I take them from his hand, and I put them in my mouth.

He claps his hands just as I did, with the same insincere smile. ‘See? You can be a fool like me.’

‘I’m the king’s sister-in-law, a Boleyn,’ I tell him, thinking he does not know me. ‘I’m no fool.’

‘Bless you!’ he says with his friendly grin. ‘The Boleyns are the greatest fools of all.’

The king’s eyes are on us; he nods to me to come towards him.
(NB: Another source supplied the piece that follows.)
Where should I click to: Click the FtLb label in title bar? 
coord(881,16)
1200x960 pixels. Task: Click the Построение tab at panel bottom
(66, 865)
My belly sinks with fear as I rise to my feet, step away from my stool, and curtsey to him. ‘Your Majesty,’ I say – using the new title, knowing he prefers it.

‘Majesty’ suits him: he is no longer the informal prince that they called the handsomest in Christendom; he has aged in the year I have been away, thickened, lost his hair.

His neck, his shoulders, his chest have grown bullish, the skin on his face coarsened by weather and hard drinking.

His thick neck and chin are hidden by the beard, his forehead broadened by the new hair cut.

But he is still the greatest man in England, one of the richest men in the world, the brightest star in my childhood skies.

I think I will die of shame if he says one word against me or refuses my return in front of everyone.

He has become majestic, to suit his new title.

His smile is like sunshine breaking through thunderclouds. He beckons me towards him. ‘Why it’s pretty Jane come back to us!’ he exclaims. ‘Why have you been so long away, Jane, my sweetheart?’

There’s no time to glance at Anne for a prompt; George is blandly smiling.

I give my courtier laugh and declare: ‘Madness, Your Majesty. I must have been mad to be away from you for so long!’

And he gives a great bellow of laughter, throws open his arms, and wraps me in a hug like a bear, like a baited bear in a pit will crush a silly little bitch in his great arms.